The malware was used to target critical industries worldwide, and the Justice Department tied the botnet to attacks on a power engineering firm based in Illinois; financial services organizations based in Alabama, Kansas, and Maryland; a defense manufacturer based in Maryland; and a food distribution company in Southern California.

Researchers noted that the Black Basta ransomware gang used Qakbot during its attack on British government contractor Capita.

FBI officials noted that Qakbot was involved in a wide range of elder fraud scams, tech support schemes and other cybercrime.

"This botnet provided cybercriminals like these with a command-and-control infrastructure consisting of hundreds of thousands of computers used to carry out attacks against individuals and businesses all around the globe," FBI Director Christopher Wray said.

An FBI official explained to reporters that they were able to infiltrate Qakbot’s network and redirect the botnet’s traffic through servers controlled by the FBI, which “in turn instructed infected computers in the United States and elsewhere to download a file created by law enforcement that would uninstall the Qakbot malware.”

“This uninstaller was designed to untether the victim computer from the Qakbot botnet, preventing further installation of malware through Qakbot,” they said.

The FBI and DOJ repeatedly said the operation only focused on the information installed on victim computers by Qakbot. When pressed for more information, the FBI noted that someone infected with Qakbot would not know the operation occurred.

The law enforcement agencies said they partnered with the popular website HaveIbeenpwned.com so that victims can enter their email address to see if they were a victim. Several other organizations, including Zscaler, the Cybersecurity and Infrastructure Security Agency, Shadowserver, Microsoft Digital Crimes Unit, and the National Cyber Forensics and Training Alliance were involved in notifying victims and remediating the issue.

The Secureworks Counter Threat Unit, which has been tracking Qakbot for years, said it “represented a significant threat” and “was present on devices in nearly every country.”

“Qakbot was a significant adversary that represented a serious threat to businesses around the world. Engineered for eCrime, Qakbot infections led to the deployment of some of the most sophisticated and damaging ransomware,” said Don Smith, vice president of threat intelligence at Secureworks Counter Threat Unit.

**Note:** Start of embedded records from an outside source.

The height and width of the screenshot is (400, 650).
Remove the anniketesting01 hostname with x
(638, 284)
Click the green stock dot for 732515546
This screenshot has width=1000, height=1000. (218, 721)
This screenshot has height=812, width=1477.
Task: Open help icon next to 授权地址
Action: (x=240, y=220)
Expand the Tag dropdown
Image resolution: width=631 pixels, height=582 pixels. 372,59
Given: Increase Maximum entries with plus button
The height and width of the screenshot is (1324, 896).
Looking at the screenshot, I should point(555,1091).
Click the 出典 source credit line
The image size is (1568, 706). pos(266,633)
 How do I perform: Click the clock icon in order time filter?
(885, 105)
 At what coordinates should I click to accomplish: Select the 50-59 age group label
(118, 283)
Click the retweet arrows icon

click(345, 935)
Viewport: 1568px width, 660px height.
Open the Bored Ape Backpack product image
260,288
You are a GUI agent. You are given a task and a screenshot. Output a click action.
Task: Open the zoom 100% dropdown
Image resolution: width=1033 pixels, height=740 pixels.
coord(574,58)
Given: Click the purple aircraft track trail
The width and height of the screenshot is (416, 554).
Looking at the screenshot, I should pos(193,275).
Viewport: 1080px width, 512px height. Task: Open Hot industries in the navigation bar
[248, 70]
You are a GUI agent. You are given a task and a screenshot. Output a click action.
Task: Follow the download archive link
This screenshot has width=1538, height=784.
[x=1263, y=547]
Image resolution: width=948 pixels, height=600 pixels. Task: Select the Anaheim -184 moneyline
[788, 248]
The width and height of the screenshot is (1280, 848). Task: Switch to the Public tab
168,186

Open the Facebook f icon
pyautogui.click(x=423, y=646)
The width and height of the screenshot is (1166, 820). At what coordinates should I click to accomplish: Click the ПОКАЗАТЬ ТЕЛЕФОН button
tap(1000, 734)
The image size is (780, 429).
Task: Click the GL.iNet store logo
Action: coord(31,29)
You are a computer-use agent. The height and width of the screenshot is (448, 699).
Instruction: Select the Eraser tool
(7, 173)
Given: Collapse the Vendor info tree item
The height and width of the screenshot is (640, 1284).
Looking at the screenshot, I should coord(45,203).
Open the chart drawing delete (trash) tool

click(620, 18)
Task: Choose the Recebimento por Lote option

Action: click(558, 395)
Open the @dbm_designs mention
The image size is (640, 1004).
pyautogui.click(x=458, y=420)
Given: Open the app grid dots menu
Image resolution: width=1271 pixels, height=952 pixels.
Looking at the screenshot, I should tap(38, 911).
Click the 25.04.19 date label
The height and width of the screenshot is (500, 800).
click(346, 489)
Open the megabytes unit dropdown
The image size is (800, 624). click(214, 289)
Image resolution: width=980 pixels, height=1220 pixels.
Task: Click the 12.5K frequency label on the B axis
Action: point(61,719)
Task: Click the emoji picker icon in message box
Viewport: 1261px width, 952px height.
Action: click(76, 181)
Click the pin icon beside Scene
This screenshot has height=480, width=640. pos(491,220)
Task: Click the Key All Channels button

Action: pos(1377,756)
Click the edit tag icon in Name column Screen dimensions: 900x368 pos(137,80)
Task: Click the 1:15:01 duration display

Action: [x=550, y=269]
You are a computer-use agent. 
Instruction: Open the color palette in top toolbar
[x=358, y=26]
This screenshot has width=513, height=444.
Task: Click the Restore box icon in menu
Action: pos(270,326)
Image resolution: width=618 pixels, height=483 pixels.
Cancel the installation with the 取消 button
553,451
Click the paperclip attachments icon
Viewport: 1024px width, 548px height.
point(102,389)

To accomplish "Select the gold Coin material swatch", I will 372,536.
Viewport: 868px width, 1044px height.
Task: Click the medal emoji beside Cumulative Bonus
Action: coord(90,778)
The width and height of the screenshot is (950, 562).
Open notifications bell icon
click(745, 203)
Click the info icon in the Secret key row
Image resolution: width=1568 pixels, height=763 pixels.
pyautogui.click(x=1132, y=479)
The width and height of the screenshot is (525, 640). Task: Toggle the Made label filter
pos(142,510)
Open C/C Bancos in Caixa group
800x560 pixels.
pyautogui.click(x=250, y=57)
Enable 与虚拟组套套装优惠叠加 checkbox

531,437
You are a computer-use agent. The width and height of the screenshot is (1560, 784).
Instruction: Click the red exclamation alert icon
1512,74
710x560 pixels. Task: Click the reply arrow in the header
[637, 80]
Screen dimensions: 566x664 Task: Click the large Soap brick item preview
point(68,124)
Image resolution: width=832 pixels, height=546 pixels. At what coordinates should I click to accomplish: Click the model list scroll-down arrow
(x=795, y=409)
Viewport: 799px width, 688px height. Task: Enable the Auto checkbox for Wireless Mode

“Qakbot has evolved over the years to become a flexible part of the criminal’s arsenal. Its removal is to be welcomed.”

FBI and DOJ officials declined to say whether the operation had any connections to state-backed hacking groups.

The operation against Qakbot resembles that of Emotet, which eventually resurfaced years later after a similar mass-uninstall effort by law enforcement agencies.

The U.S. State Department announced that it would be adding Qakbot to its Rewards for Justice program, urging anyone with information about its operators’ whereabouts to come forward.